** Study text follows **

Reputation: 2513
My code like below:
indexing_file_path = 'indexing.csv'
if not os.path.exists(indexing_file_path):
df = pd.DataFrame([['1111', '20200101', '20200101'],
['1112', '20200101', '20200101'],
['1113', '20200101', '20200101']],
columns = ['nname', 'nstart', 'nend'])
else:
df = pd.read_csv(indexing_file_path, header = 0)
print(df)
df.loc[len(df)] = ['1113', '20200202', '20200303']
# append() method not working either
print(df)
df.drop_duplicates('nname', keep = 'last', inplace = True)
print(df)
df.to_csv(indexing_file_path, index = False)
I want to keep the nname
column unique in this file.
When the code run first time, it will save the records to csv file correctly, although the 1113
is not unique.
When the code run second time, it will save two 1113
rows to the csv file, because the DataFrame is created from a csv file.
After the third time run, it will always keep two 1113
rows.
Now I have a solution:
1, save to csv file with two 1113
row.
2, read the csv file again.
3, use drop_duplicates
again.
4, save to csv file again.
Why the DataFrame created from a csv file is so different?
How can I save the unique row to csv file one time?
Upvotes: 0
Views: 431
Reputation: 2513
I can answer my question now.
The reason is:
When DataFrame is created from a csv file, pandas recognize the nname
column as integer
But, when I add 1113
row again, pandas recognize the new row nname
as a string, so the integer 1113
is not equals the string 1113
, pandas will keep two row.
The solution is:
Read csv file as string.
df = pd.read_csv(indexing_file_path, header=0, dtype=str)
Upvotes: 1

** End of Study text **
** Data records follows **

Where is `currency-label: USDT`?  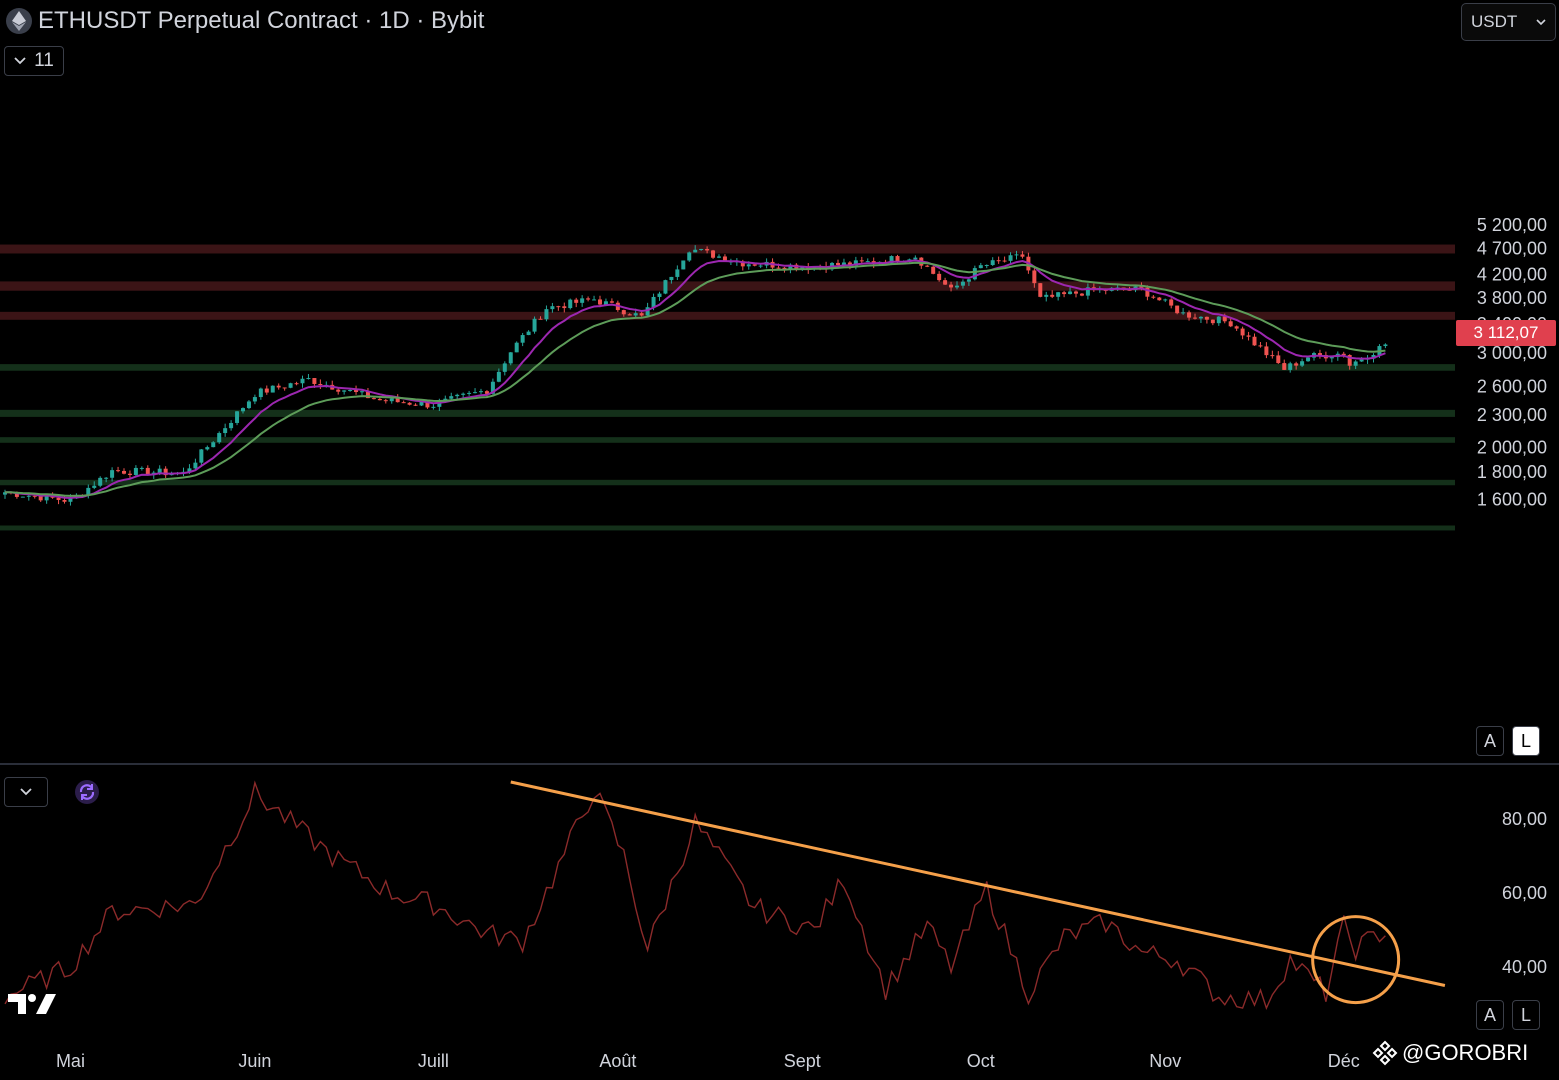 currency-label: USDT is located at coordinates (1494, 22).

** End of Data records **
** Data records follows **

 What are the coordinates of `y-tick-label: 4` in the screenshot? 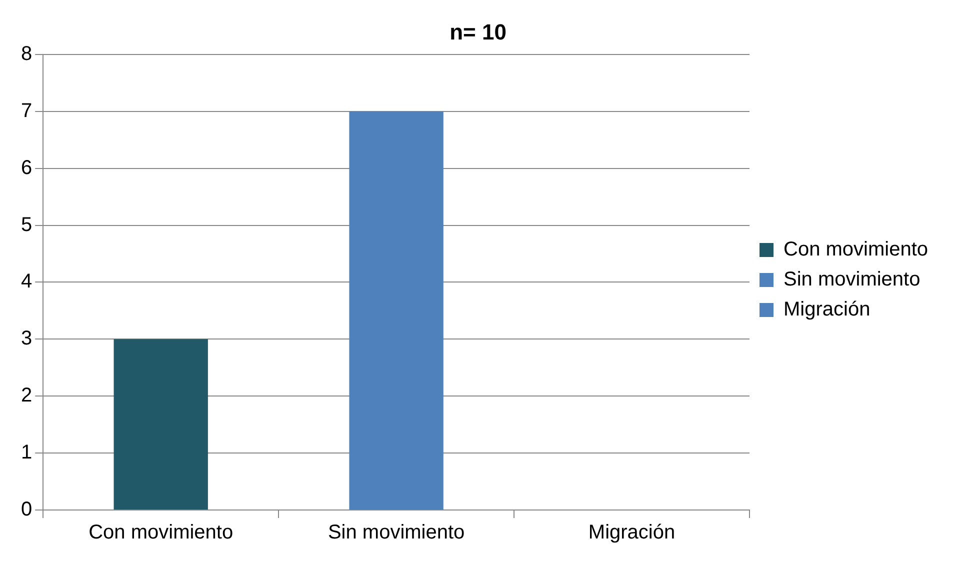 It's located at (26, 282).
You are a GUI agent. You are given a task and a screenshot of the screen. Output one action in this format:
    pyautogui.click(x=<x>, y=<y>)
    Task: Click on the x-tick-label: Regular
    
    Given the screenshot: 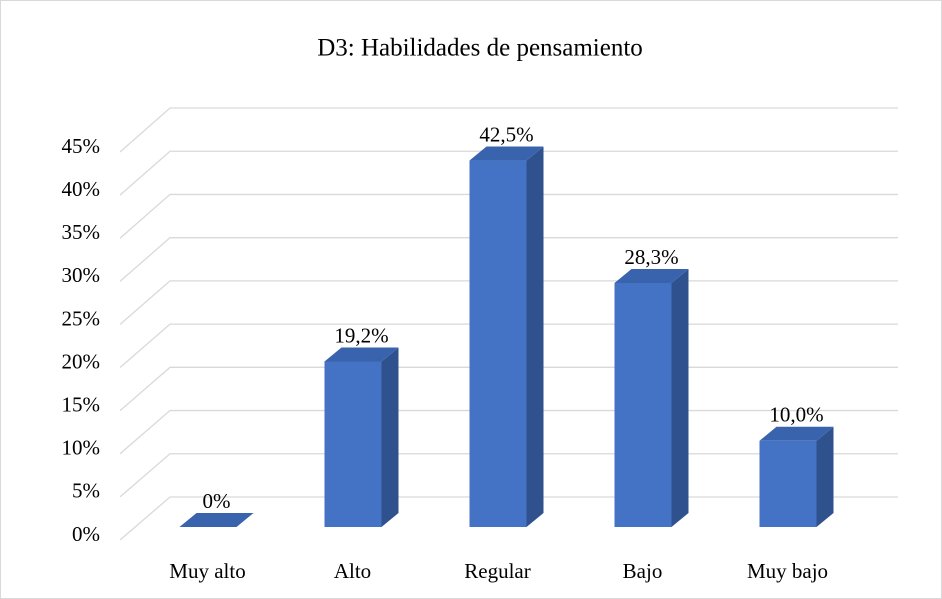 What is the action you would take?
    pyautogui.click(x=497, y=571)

** End of Data records **

Answer these from the pandas forum thread above:
(a) Which column does the poster want to keep unique?
(b) When the DataFrame is created from a csv file, what type does pandas give that column?
(c) What argument does the solution add to pd.read_csv?

(a) nname
(b) Integer
(c) dtype=str